RECORDS:
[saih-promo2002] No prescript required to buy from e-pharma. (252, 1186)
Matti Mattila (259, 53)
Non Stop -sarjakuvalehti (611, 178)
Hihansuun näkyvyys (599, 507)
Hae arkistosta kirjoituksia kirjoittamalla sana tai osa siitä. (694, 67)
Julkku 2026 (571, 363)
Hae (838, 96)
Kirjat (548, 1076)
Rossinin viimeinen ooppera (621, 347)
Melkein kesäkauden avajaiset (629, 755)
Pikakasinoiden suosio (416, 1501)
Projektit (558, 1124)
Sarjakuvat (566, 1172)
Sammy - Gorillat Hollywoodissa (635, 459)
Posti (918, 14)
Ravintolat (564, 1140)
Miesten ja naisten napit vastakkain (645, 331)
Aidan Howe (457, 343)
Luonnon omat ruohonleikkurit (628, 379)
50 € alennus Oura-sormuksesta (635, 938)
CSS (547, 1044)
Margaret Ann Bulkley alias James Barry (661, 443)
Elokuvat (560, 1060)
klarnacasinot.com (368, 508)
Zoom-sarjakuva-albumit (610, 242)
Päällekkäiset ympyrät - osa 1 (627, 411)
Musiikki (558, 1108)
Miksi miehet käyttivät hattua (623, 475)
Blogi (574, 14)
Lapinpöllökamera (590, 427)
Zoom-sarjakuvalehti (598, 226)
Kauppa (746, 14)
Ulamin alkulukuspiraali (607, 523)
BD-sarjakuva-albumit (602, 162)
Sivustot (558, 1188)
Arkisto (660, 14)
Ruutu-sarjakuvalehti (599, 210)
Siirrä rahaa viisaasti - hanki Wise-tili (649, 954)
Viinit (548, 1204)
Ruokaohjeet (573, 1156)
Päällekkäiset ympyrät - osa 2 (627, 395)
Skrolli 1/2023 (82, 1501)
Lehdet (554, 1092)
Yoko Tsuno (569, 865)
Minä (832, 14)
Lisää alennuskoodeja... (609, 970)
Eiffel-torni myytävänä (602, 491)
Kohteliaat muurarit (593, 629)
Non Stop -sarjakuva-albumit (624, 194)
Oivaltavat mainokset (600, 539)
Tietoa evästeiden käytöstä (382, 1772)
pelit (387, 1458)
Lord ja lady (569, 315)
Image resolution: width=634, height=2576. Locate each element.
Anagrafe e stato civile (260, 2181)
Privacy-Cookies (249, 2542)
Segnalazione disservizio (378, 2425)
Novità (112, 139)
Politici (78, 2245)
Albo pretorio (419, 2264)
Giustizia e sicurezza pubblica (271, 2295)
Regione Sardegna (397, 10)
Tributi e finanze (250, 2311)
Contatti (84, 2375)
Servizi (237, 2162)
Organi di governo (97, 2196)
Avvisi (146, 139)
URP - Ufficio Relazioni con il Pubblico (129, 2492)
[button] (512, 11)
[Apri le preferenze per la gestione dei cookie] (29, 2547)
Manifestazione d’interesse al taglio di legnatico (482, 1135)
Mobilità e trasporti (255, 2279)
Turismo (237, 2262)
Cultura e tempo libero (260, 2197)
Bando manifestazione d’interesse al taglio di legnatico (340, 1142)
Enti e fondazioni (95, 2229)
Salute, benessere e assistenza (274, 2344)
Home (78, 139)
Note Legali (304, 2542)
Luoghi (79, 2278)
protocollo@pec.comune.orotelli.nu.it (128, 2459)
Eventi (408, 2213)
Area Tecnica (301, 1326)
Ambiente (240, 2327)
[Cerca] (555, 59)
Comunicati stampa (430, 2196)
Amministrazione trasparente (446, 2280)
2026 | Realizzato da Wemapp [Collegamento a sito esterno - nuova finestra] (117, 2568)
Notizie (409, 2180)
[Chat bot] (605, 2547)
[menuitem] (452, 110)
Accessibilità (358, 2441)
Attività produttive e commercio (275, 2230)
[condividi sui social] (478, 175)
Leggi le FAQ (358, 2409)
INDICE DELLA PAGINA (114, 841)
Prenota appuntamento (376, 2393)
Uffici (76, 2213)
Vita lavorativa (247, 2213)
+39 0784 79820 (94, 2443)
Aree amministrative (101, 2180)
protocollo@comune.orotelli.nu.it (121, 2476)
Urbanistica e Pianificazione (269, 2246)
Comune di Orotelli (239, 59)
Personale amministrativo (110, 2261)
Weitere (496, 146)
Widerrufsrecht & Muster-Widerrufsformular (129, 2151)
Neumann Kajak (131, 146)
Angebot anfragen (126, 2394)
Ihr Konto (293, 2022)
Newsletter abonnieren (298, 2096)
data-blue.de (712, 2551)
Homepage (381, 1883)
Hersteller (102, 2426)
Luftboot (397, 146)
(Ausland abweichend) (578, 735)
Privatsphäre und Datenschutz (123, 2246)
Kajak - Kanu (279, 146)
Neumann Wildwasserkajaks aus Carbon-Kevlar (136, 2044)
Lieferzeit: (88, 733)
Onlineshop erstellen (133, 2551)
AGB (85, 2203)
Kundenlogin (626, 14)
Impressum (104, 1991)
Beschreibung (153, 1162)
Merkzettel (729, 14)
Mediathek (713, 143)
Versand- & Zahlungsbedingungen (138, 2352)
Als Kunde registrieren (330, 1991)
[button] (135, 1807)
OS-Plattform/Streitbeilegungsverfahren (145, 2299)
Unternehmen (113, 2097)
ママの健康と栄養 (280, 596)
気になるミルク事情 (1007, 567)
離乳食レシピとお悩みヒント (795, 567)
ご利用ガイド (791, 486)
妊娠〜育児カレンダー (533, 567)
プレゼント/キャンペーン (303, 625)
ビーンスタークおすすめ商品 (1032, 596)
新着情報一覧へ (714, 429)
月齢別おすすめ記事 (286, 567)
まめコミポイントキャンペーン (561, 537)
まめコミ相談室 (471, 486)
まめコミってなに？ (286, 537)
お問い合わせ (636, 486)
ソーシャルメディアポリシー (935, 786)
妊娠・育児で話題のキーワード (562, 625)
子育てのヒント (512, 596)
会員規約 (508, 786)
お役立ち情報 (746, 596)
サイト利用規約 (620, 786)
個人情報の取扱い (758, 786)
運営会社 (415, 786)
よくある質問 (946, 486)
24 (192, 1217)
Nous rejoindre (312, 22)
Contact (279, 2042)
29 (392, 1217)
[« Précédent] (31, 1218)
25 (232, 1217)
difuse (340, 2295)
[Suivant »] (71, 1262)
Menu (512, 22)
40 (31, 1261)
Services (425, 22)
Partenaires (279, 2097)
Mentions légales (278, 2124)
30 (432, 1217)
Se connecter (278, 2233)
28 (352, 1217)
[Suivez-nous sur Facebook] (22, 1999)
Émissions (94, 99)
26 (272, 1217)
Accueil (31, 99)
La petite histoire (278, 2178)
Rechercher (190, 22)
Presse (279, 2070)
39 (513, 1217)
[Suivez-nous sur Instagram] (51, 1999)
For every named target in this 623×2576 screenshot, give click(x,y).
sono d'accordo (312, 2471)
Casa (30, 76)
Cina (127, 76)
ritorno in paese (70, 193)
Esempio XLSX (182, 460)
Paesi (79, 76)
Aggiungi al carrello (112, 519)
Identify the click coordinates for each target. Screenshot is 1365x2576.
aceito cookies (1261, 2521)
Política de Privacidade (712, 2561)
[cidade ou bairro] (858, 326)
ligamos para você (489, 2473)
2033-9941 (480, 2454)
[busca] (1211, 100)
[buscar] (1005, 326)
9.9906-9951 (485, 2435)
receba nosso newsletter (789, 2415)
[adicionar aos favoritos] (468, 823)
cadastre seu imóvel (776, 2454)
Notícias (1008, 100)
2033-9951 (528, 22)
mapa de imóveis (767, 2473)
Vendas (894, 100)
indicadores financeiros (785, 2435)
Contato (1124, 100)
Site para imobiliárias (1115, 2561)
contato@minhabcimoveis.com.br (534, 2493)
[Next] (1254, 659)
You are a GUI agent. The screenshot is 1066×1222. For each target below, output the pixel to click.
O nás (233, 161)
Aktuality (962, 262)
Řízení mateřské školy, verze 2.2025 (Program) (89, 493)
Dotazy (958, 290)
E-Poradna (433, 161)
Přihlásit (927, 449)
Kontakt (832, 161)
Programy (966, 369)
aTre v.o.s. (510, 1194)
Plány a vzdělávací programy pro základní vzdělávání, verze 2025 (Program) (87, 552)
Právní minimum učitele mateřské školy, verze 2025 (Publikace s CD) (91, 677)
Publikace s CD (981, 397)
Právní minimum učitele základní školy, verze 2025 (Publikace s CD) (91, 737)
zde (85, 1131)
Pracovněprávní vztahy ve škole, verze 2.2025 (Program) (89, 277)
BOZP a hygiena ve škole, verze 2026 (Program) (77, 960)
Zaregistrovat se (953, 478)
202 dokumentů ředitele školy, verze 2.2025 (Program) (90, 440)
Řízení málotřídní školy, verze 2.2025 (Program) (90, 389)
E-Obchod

SET PROBLEM: How many lines in the items above contain the string "target"? Case counts; give only the number.

RESULT OF THE TASK: 3